Die Bemessung und Konstruktion von Isolierverglasungen (ISO) erfolgt heute nach deutscher Norm1, die bei 3-fach-ISO mit Vorsicht zu handhaben ist. Dort sind die Klimalasten erfasst, denen die Glasscheiben infolge Temperaturdifferenzen zwischen dem Scheibenzwischenraum (SZR) und der Umgebung ausgesetzt sind. Dieser Effekt ist seit Längerem bekannt und im üblichen Fall einer 2-fach-ISO auch zuverlässig berücksichtigt. Bei der 3-fach-ISO sind die Auswirkungen viel stärker. Um diesen Fall rechnerisch abzuhandeln, wird fälschlicherweise davon ausgegangen, dass sich beide SZR wie ein einziger zusammenhängender Zwischenraum verhalten.
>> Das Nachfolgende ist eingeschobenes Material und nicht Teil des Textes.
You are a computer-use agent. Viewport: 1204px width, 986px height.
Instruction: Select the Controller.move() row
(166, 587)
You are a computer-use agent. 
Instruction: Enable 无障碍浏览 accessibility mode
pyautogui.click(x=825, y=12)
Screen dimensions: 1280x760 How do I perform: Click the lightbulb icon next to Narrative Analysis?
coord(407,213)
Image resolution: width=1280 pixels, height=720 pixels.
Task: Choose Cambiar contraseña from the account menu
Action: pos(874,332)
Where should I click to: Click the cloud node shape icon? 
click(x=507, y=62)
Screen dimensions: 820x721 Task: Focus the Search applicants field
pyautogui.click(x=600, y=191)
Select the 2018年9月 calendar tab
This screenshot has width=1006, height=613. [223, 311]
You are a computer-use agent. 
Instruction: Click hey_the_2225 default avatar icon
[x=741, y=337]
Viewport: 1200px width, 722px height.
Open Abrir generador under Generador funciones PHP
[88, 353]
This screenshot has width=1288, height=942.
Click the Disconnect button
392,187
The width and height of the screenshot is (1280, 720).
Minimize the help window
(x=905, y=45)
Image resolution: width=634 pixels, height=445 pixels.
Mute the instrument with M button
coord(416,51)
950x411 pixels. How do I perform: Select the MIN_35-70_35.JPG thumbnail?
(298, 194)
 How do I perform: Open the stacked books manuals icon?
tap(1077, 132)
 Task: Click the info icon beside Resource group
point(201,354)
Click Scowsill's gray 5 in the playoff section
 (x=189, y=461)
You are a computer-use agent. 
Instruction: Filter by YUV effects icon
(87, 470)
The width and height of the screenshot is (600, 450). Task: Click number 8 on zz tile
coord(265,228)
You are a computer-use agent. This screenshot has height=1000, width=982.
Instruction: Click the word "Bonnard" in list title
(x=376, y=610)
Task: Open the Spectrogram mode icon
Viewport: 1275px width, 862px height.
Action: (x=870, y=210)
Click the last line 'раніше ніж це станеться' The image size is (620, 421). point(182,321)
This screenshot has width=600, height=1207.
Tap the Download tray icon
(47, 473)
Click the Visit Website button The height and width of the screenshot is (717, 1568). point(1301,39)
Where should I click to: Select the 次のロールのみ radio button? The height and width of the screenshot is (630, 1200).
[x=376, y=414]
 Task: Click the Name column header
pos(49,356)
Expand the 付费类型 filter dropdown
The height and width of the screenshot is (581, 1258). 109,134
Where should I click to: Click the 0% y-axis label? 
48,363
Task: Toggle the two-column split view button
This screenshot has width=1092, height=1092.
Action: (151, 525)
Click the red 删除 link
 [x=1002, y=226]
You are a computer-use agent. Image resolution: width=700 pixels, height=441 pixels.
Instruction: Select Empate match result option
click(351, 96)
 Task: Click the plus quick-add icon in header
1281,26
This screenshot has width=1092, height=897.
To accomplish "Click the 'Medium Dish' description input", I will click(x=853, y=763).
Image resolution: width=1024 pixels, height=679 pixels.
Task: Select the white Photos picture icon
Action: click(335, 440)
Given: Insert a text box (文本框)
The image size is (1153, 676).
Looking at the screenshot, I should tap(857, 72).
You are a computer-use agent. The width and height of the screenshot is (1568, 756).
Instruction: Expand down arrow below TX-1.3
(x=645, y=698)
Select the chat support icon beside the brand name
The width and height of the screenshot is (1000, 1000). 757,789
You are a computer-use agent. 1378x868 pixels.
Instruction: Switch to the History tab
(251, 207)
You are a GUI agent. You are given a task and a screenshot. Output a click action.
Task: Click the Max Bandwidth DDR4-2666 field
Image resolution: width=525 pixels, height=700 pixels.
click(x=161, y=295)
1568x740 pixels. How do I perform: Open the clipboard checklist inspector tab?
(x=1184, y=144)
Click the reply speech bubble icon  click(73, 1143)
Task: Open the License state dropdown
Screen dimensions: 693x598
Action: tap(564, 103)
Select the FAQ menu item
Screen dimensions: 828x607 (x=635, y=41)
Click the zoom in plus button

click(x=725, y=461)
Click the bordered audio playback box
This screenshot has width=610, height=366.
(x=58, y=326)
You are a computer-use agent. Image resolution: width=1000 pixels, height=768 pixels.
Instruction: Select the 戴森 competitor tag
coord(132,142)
Doch diese Annahme unterschätzt die tatsächlichen Klimalasten, weil der Einfluss der Mittelscheibe auf den Energiehaushalt des Isolierglases vernachlässigt wird: Nicht nur die Aussenscheibe, sondern auch die durch Sonnenenergie erwärmte Mittelscheibe erhöht die Temperatur der angrenzenden Gase des Scheibenzwischenraums. Auf diese Abweichung zwischen den Richtlinien und dem realen Verhalten wurde in der Fachliteratur bereits mehrfach hingewiesen2, in den Normen wird sie aber bisher nicht quantifiziert. Die HSLU hat nun anhand von eigens entwickelten iterativen Berechnungsmodellen und Parameterstudien diese Abweichungen rechnerisch erfasst. Die grössten Abweichungen treten bei asymmetrischen Glasaufbauten, sommerlichen Klimalasten und Dachverglasungen auf.

Eine unreflektierte Umsetzung der DIN-Norm kann in gewissen Fällen sogar dazu führen, dass die Sicherheitsfaktoren auf Lastseite aufgebraucht werden. Reklamationen bei 3-fach-Isolierverglasungen sind somit nur eine Frage der Zeit. Die Bemessung der Aussenscheiben muss dem tatsächlichen Aufbau und der Einbausituation Rechnung tragen sowie plausible Temperaturwerte berücksichtigen.

Anmerkungen

1 DIN 18008: Glas im Bauwesen – Bemessungs- und Konstruktionsregeln.
2 Vgl. «Was nicht in der DIN 18008 steht», Glaswelt 05.2015; «Kräfte aus dem Lot», Glaswelt 06.2015; «Was tun bei speziellen Einbaubedingungen?», Glaswelt 07.2015.